22 May 2007


Author/Illustrator: William Steig

"His mother was ugly and his father was ugly, but Shrek was uglier than the two of them put together."

This timeless opening line ranks right up there with "Call me Ishmael" and "It was the best of times, it was the worst of times..." on the short list of greatest first sentences of all time. And so was born the juggernaut that is the Shrek multimedia empire.

With Shrek The Third in theaters everywhere, I thought it'd be interesting to look back at the original Shrek story which was written by the incomparable William Steig. Before it was given the brilliant Pixar treatment and turned into a rollicking pop-culture adventure through fairytale land, Shrek! was a charming but quaint little story about an ugly ogre.
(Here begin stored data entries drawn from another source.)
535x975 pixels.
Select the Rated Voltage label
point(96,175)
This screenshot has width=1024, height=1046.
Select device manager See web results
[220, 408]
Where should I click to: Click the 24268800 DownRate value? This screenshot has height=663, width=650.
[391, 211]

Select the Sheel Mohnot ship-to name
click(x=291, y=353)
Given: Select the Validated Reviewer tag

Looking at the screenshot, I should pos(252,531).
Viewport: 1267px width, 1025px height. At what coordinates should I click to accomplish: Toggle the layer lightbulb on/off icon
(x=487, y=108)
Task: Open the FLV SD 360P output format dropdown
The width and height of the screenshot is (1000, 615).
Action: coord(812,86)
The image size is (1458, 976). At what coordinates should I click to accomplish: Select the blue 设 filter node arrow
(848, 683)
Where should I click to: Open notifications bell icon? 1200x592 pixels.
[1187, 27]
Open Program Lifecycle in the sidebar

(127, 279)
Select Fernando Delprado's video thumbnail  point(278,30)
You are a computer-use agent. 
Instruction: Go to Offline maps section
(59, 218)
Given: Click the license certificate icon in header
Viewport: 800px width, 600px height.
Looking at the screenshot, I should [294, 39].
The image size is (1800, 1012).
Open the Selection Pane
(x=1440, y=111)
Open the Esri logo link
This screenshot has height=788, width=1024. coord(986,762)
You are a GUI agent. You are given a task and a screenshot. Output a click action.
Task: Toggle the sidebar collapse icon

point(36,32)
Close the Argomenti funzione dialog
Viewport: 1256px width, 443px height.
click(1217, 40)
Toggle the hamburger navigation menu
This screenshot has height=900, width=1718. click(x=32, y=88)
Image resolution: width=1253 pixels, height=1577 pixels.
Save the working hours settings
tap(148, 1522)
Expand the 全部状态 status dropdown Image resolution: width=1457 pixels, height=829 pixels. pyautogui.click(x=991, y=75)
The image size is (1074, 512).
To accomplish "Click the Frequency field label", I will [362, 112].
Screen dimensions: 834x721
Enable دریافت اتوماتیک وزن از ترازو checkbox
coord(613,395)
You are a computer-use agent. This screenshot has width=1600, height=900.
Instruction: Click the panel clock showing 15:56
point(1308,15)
The original Shrek was one of the first truly successful anti-heroes of children's literature. Children delighted in the devilish Shrek as he takes a casually destructive stroll over traditional fairytale convention. What makes Steig's tale so appealing is that he resists the urge to provide us with a tidy moral and does not feel the need to redeem Shrek from his badness. We like Shrek precisely because he does bad things and in the process he makes the good guys look silly. (To quote the great Dark Helmet, "Evil will always triumph because good is dumb.")

The Disney/Pixar film takes this story and pumps it full of steroids... and then filters it through old issues of US Weekly and Rolling Stone. While the original Shrek! was appealing in its simplicity and irreverence, the Shrek movies are wildly successful because of they are complex and layered with a neverending supply of pop-culture references that appeal to adults as well as children. Comparing the two is like comparing a chili cheese dog with a Thanksgiving dinner. Or more accurately, it's like comparing Tecmo Super Bowl to Madden 2007 (for the record, I'd go with Tecmo Super Bowl 9 times out of 10).

Scorecard: Since the book and the movie are so vastly different, it can be hard to figure out where to lay your allegiance. Not that you have to--it's okay to like both. But in case you did want to make a comparison, here is a quick scorecard to get you started:

• In the book, there is a cameo appearance by talking donkey. In the movie, you have Eddie Murphy's purposefully and endlessly annoying jackass. (Book 1, Movie 0)

Shrek 2 has Puss 'N Boots. (Book 1, Movie 1)

Shrek 2 has a passing reference to Justin Timberlake. (Book 2, Movie -539)

In the book, Shrek breaths fire and shoots lasers from his eyes. In the movie, he has a Scottish accent. (Book 27, Movie -539)

The first movie has the politically incorrect (and hilarious) "Do You Know the Muffin Man" torture scene. (Book 27, Movie 5)

• Mike Myers (the voice of Shrek) also starred in The Cat in the Hat movie. (Book 27, Movie -453,234,497,328)

That should be enough to get you started. Obviously, I haven't seen Shrek the Third yet (I'm apprehensive to say the least), but it could drastically alter the standings. However, the fact that Justin Timberlake has an actual role in this movie automatically knocks it back another 3,072 points.